Read information from existing resources (not managed by Terraform):

data "aws_ami" "amazon_linux" {
  most_recent = true
  owners      = ["amazon"]
 
  filter {
    name   = "name"
    values = ["al2023-ami-*-x86_64"]
  }
}
 
resource "aws_instance" "web" {
  ami           = data.aws_ami.amazon_linux.id
  instance_type = "t3.micro"
}

State

The state file is the source of truth about which resources exist:

# Remote backend (mandatory for teams)
terraform {
  backend "s3" {
    bucket         = "company-terraform-state"
    key            = "services/api/terraform.tfstate"
    region         = "us-east-1"
    dynamodb_table = "terraform-locks"    # Locking
    encrypt        = true                  # Encryption at rest
  }
}

State commands

terraform state list                    # List resources
terraform state show aws_instance.web   # Resource detail
terraform state mv aws_instance.old aws_instance.new  # Rename
terraform state rm aws_instance.legacy  # Stop managing
terraform import aws_instance.web i-1234567890  # Import existing

Modules

Reusable infrastructure packages:

# Custom module
module "api" {
  source = "./modules/lambda-api"
 
  function_name = "my-api"
  runtime       = "nodejs20.x"
  memory_size   = 256
  environment   = var.environment
}
 
# Registry module
module "vpc" {
  source  = "terraform-aws-modules/vpc/aws"
  version = "5.5.0"
 
  name = "production"
  cidr = "10.0.0.0/16"
}

Module structure

modules/lambda-api/
├── main.tf          # Resources
├── variables.tf     # Inputs
├── outputs.tf       # Outputs
├── versions.tf      # Provider requirements
└── README.md        # Documentation

Advanced patterns

Workspaces

Multiple environments with the same code:

terraform workspace new staging
terraform workspace new production
terraform workspace select staging
terraform apply -var-file="staging.tfvars"

for_each and count

# Create multiple resources
resource "aws_iam_user" "team" {
  for_each = toset(["alice", "bob", "carol"])
  name     = each.key
}
 
# Conditional
resource "aws_cloudwatch_log_group" "api" {
  count = var.enable_logging ? 1 : 0
  name  = "/api/${var.environment}"
}

Moved blocks (safe refactoring)

moved {
  from = aws_instance.server
  to   = aws_instance.web
}

Terraform vs alternatives

AspectTerraformPulumiAWS CDKCloudFormation
LanguageHCLTS, Python, GoTS, PythonYAML/JSON
Multi-cloudYesYesNo (AWS)No (AWS)
StateSelf-managed/CloudManaged/selfAWS-managedAWS-managed
Ecosystem4,000+ providers100+ providersAWS onlyAWS only
LicenseBSL 1.1Apache 2.0Apache 2.0Proprietary
OSS ForkOpenTofu

Security

# Never hardcode secrets
variable "db_password" {
  type      = string
  sensitive = true   # Won't appear in logs or plan
}
 
# Use data sources for secrets
data "aws_secretsmanager_secret_version" "db" {
  secret_id = "prod/db/password"
}

Anti-patterns

  • Local state — sharing state via Slack/email.
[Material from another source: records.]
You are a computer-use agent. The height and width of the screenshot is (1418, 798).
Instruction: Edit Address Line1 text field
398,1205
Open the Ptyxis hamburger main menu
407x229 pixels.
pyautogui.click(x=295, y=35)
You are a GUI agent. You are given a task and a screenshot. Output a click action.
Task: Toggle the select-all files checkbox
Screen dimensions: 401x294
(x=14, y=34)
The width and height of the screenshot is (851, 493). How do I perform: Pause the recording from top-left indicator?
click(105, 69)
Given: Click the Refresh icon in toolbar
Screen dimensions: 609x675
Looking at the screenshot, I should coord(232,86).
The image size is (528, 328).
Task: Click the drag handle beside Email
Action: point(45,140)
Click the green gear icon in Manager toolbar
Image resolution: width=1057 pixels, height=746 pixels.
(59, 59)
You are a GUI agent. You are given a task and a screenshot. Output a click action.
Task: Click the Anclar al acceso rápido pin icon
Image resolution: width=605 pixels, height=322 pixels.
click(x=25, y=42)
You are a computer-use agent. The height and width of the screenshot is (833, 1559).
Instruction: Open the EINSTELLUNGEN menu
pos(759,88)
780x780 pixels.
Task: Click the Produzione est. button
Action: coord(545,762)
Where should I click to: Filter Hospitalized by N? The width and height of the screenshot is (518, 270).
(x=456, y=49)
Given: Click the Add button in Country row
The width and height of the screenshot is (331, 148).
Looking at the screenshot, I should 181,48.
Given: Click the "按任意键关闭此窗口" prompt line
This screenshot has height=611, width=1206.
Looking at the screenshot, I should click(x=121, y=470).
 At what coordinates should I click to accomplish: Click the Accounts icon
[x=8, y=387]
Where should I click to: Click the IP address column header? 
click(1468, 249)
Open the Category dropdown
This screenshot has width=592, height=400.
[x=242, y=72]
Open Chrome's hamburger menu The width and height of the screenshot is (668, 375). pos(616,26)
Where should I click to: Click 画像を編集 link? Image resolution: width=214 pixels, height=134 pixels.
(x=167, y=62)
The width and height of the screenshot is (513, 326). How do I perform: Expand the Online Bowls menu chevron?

Use remote backend with locking.
  • Mega-monolith — all infra in a single main.tf. Split by domain.
  • Unpinned versions — providers and modules without fixed versions break builds.
  • Apply without plan — always review the plan before applying.
  • Secrets in .tf — use sensitive variables, secret managers, or Vault.
  • Ignoring terraform fmt — consistent formatting makes code review easier.

Why it matters

Terraform has become the de facto standard for infrastructure as code. Mastering it is not optional for teams operating in the cloud — it is the difference between reproducible, auditable infrastructure and manual configuration that no one can reconstruct when it fails.